Last year, several travel brands bet big on the Super Bowl with Turkish Airlines, Expedia and Booking.com splurging on national in-game ads in an effort to boost market share.
This year, however, the landscape looks different. As consumers grapple with rising prices on everyday essentials, leisure travel is facing a slowdown. Most players in the category are foregoing a nearly $7 million Super Bowl media buy in favor of a more measured marketing approach to the Big Game. To date, only one travel brand—Booking.com—has confirmed an ad buy in the Feb. 12 game, and Turkish and Expedia have confirmed they are out. While more travel brands could still jump in, experts are suggesting the investment might not be worth the cost this year.
“It doesn’t make for an efficient spend for most travel brands,” said Craig Compagnone, president and chief operating officer of travel marketing firm MMGY Global, specifying the hefty price tag associated with a 30-second spot. “There is a travel industry now more focused on segmentation and driving very specific markets because of the softness in leisure demand.”

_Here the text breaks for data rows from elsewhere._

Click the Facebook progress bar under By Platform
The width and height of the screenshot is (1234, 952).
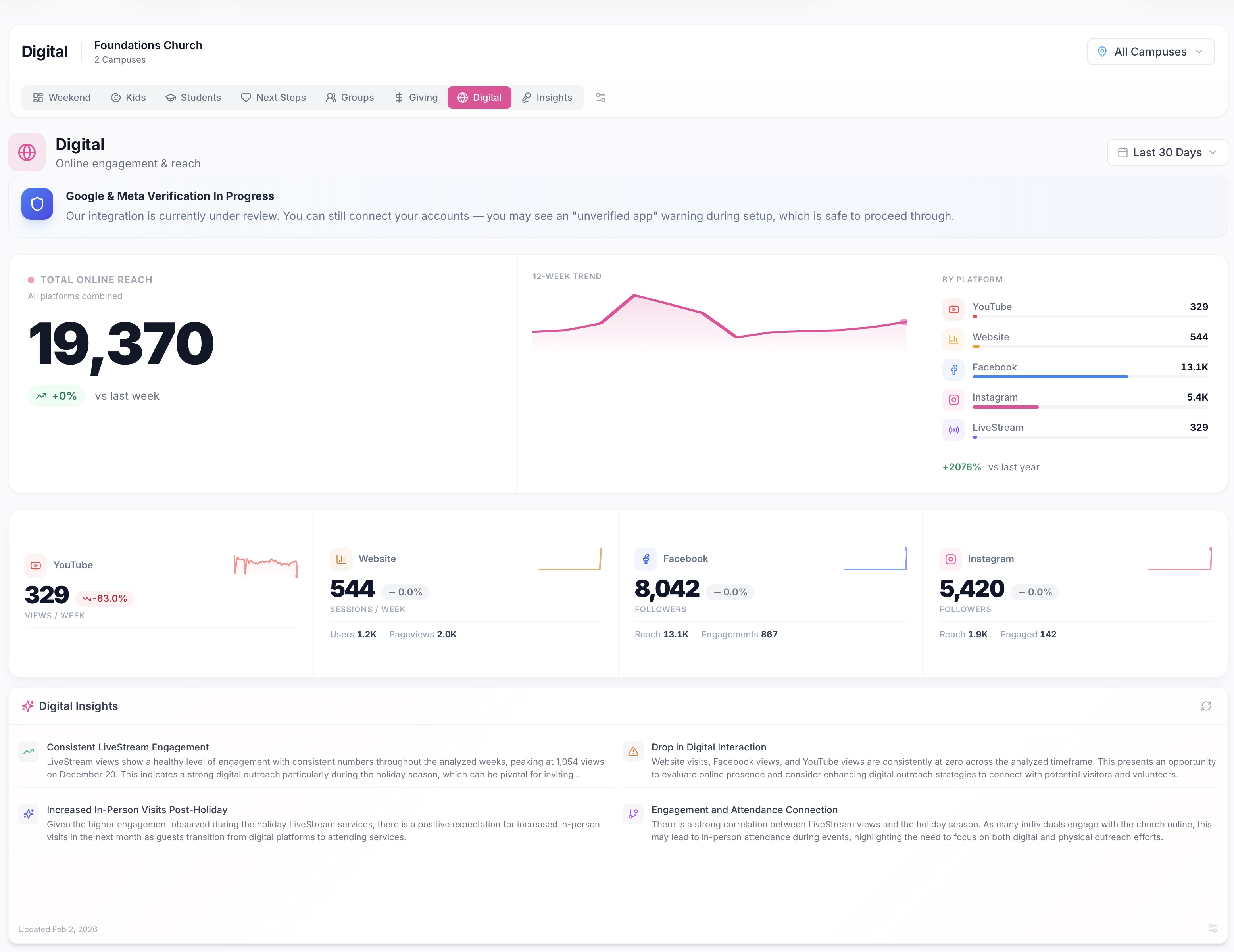tap(1050, 376)
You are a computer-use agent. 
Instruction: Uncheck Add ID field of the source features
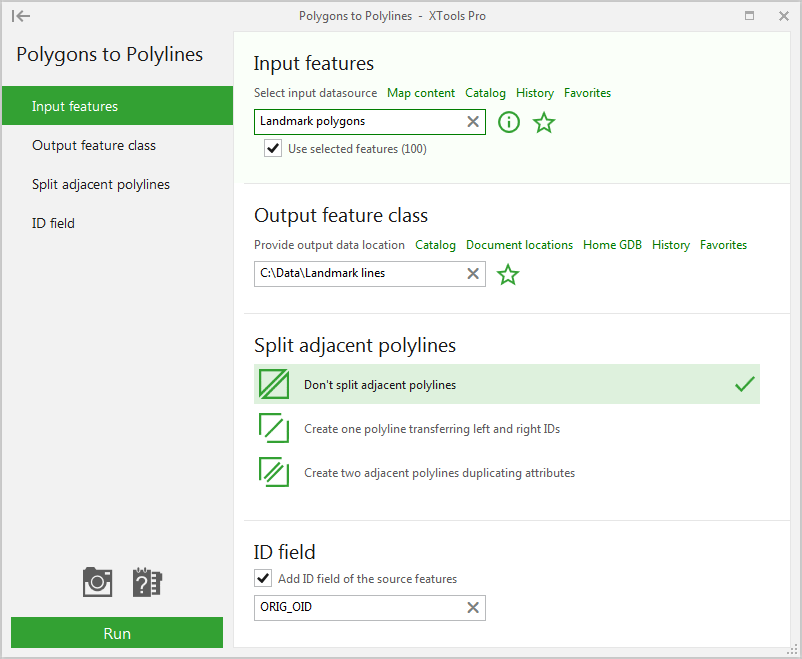263,579
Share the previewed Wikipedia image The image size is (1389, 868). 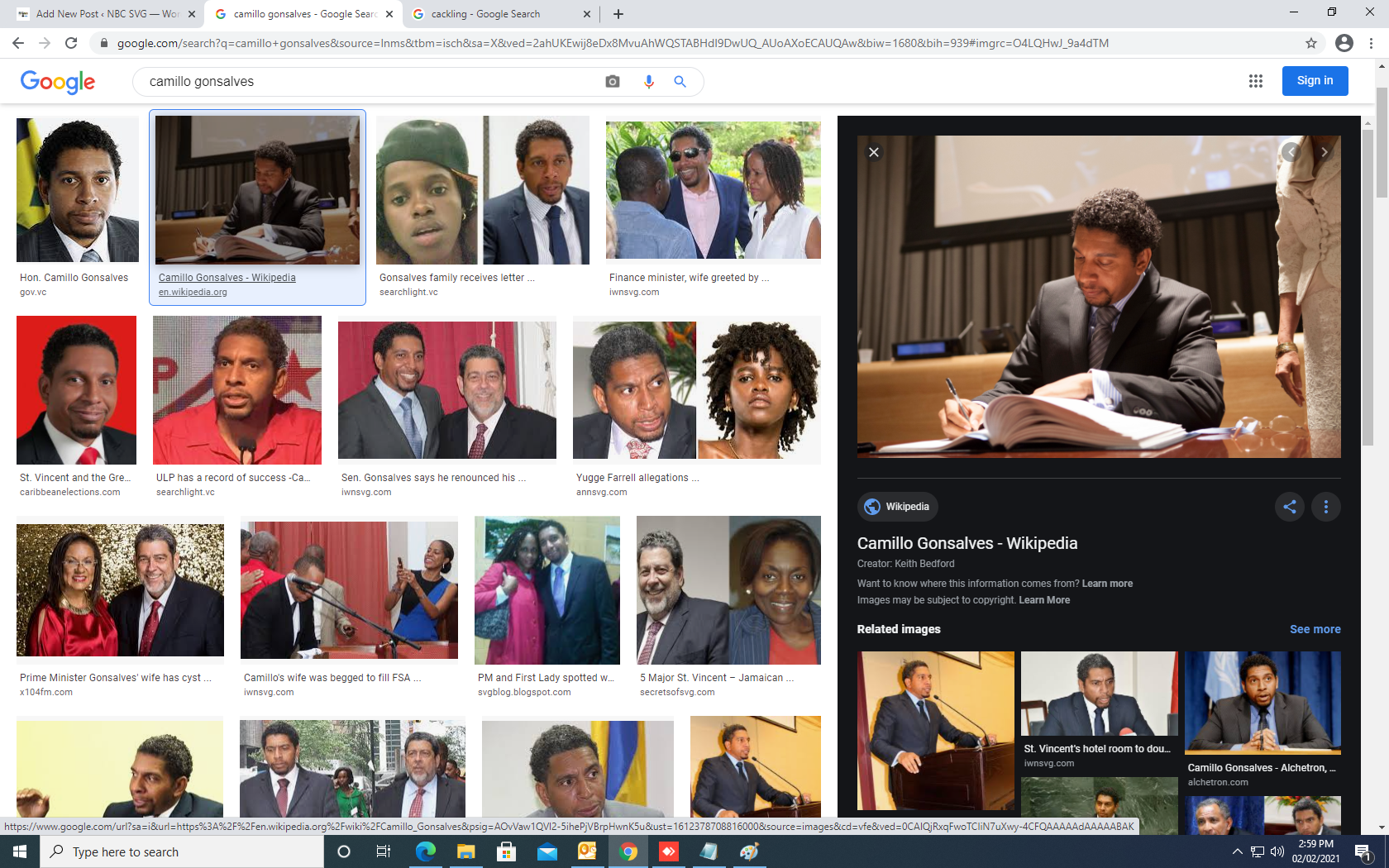click(1289, 507)
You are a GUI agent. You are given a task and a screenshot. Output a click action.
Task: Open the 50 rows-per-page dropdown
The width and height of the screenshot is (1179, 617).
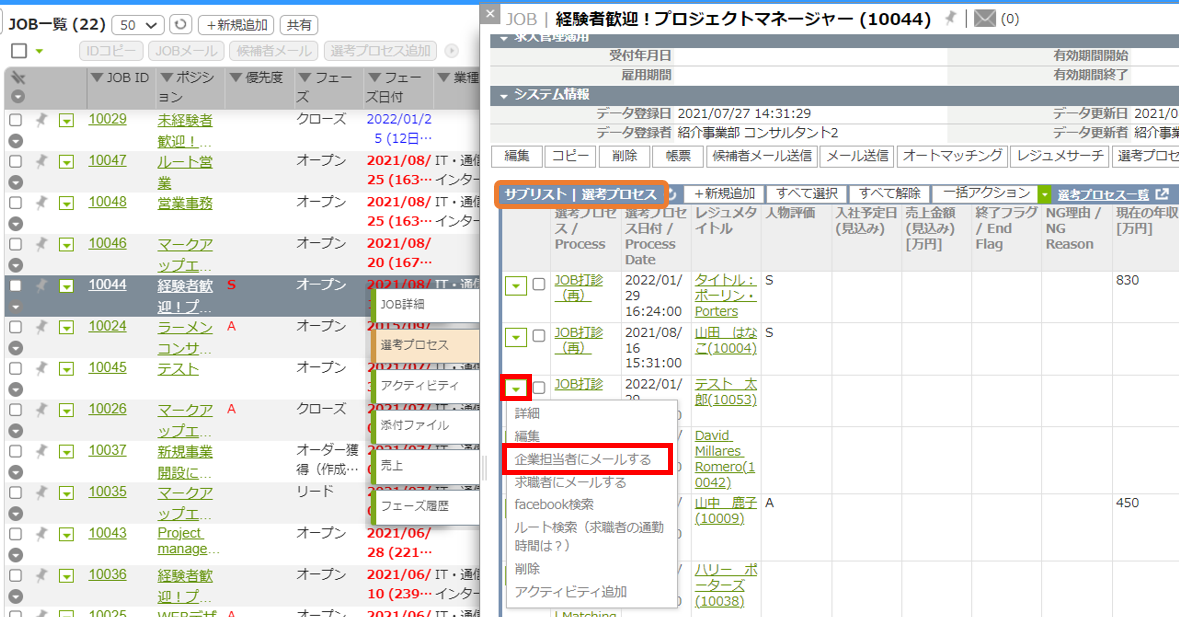pos(139,24)
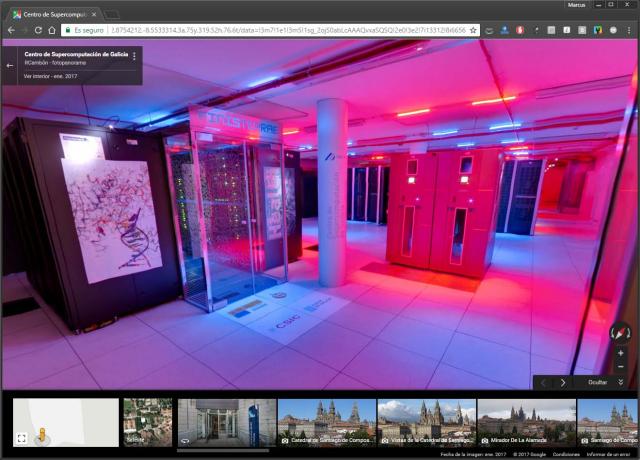The image size is (640, 460).
Task: Show next photos with the right arrow
Action: coord(563,382)

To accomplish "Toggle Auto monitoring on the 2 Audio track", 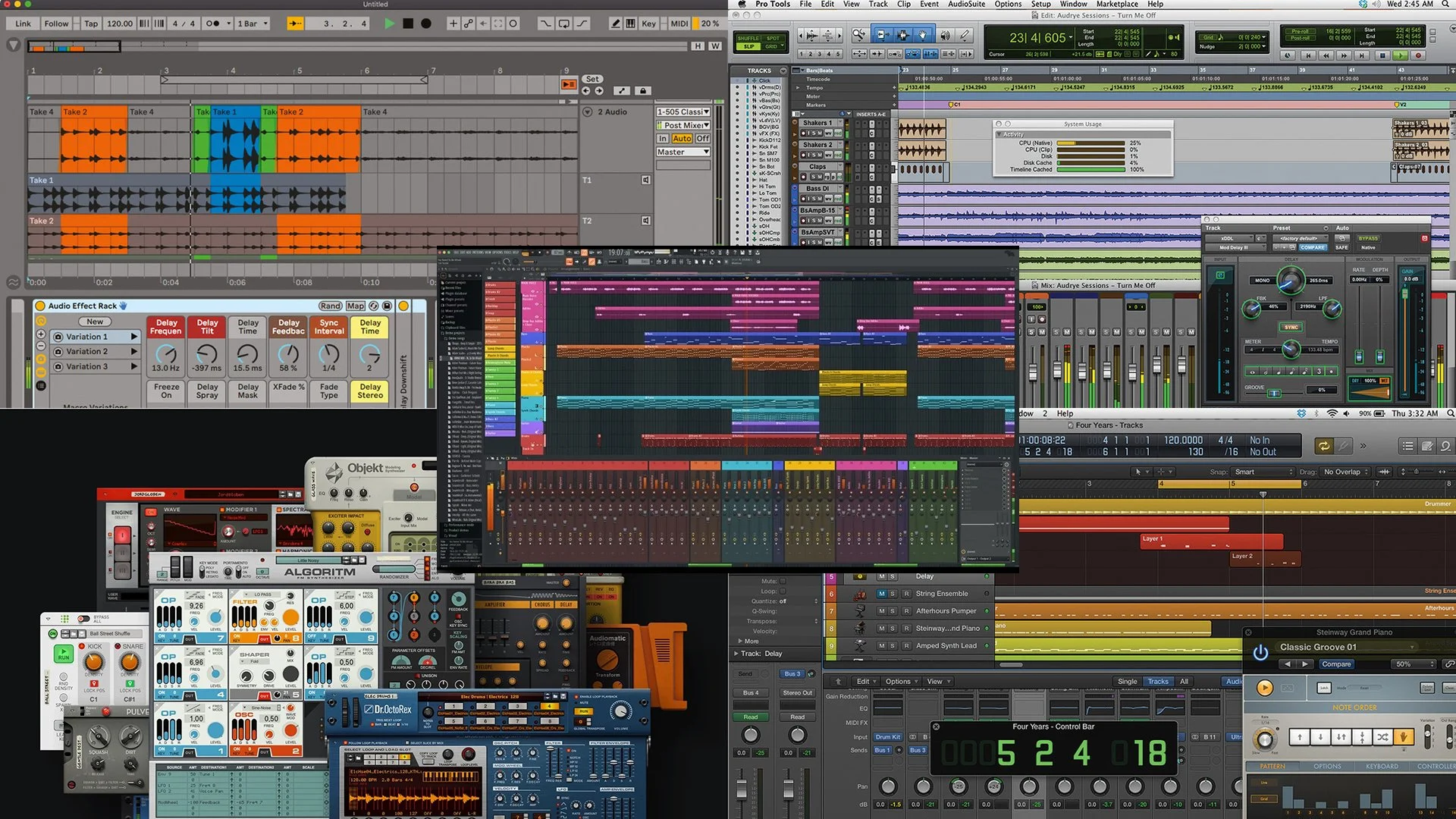I will (682, 138).
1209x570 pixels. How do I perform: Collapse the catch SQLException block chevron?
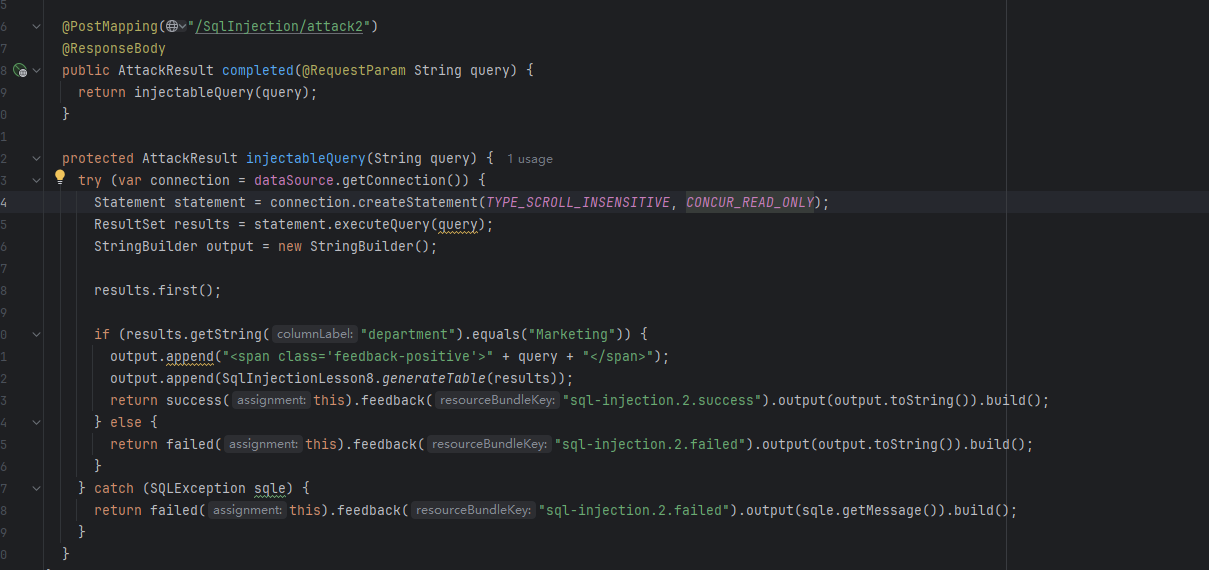(x=37, y=488)
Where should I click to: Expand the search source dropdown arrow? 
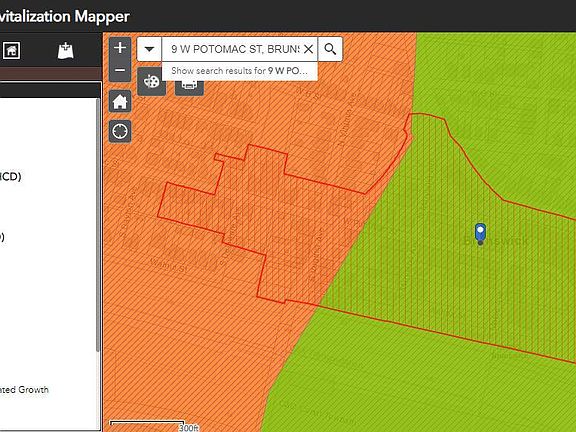(x=149, y=49)
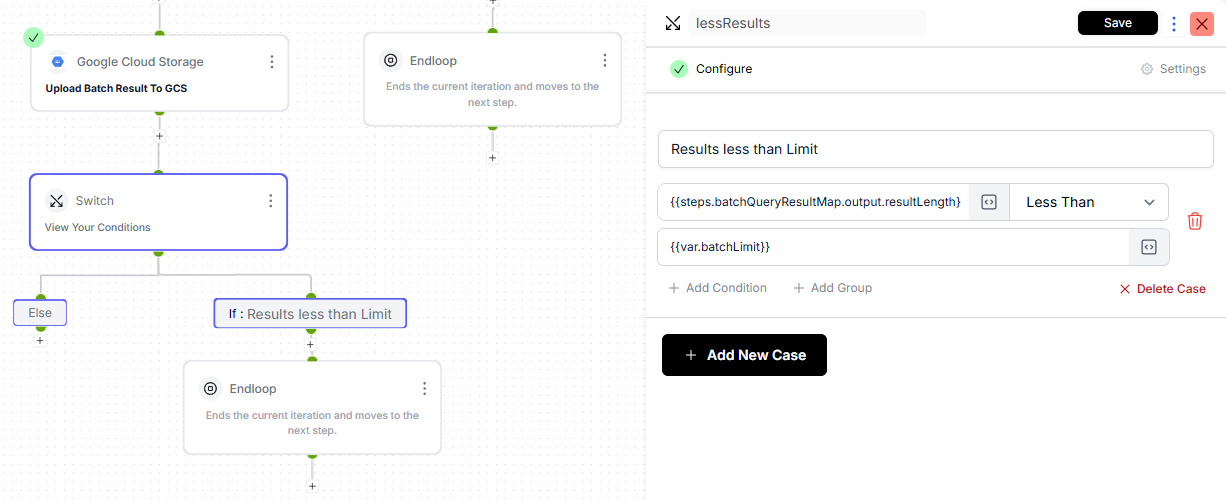Click Add Condition link

click(x=717, y=288)
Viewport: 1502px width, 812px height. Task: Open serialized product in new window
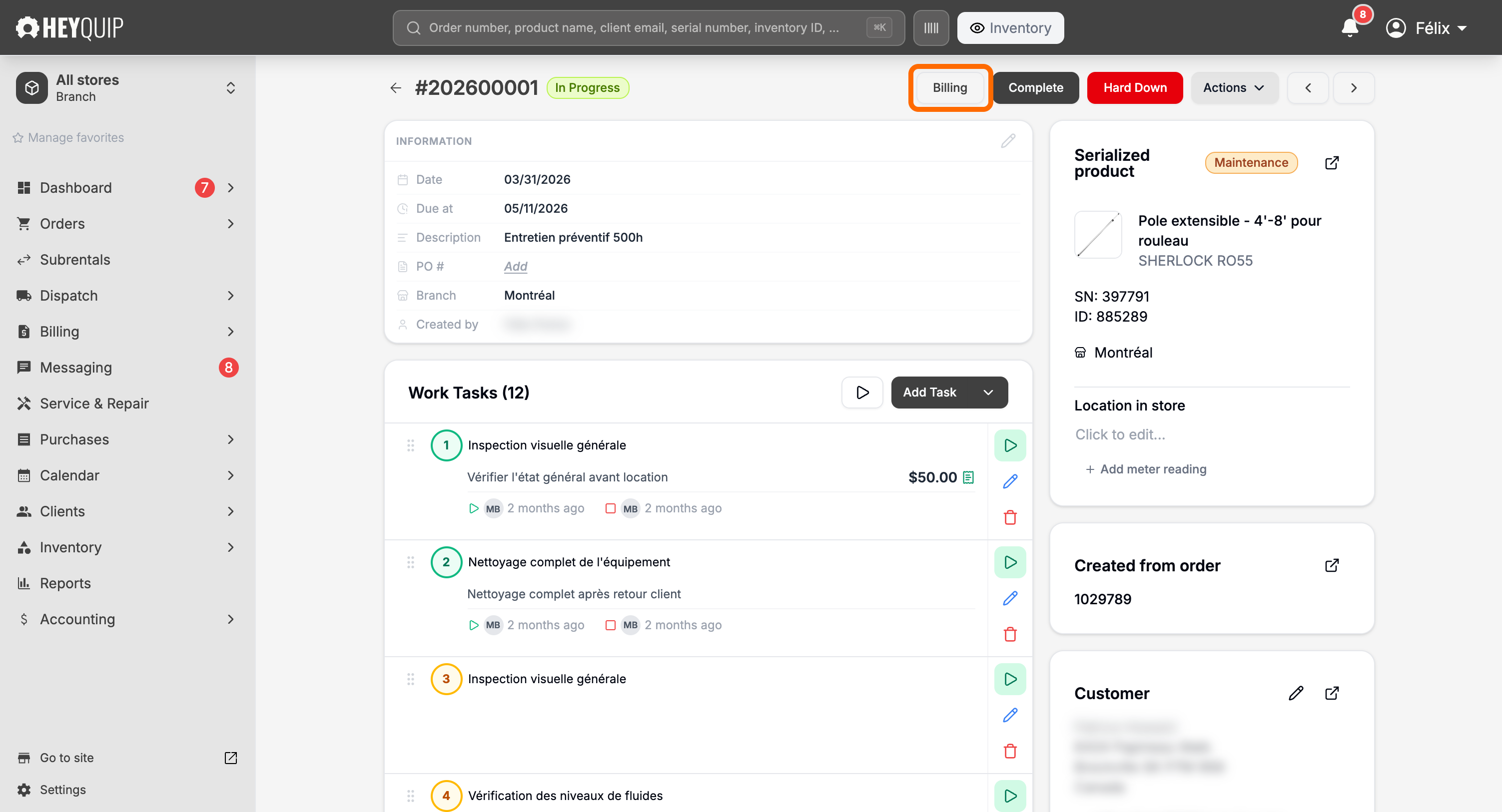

Of course, not buying national airtime in the Feb. 12 game on Fox doesn’t mean travel brands are pulling back on overall advertising—quite the contrary. Most data reveals that media spend remains on the rise, following the pandemic plummets of 2020 and early 2021. In November, travel advertisers spent 30% more than in November 2021 on U.S media bookings, including TV, digital, OTT, out-of-home, print and radio, according to ad spend data compiled by Standard Media Index. The jump represents the best year on record since 2017, and follows a 9% year-over-year gain in October.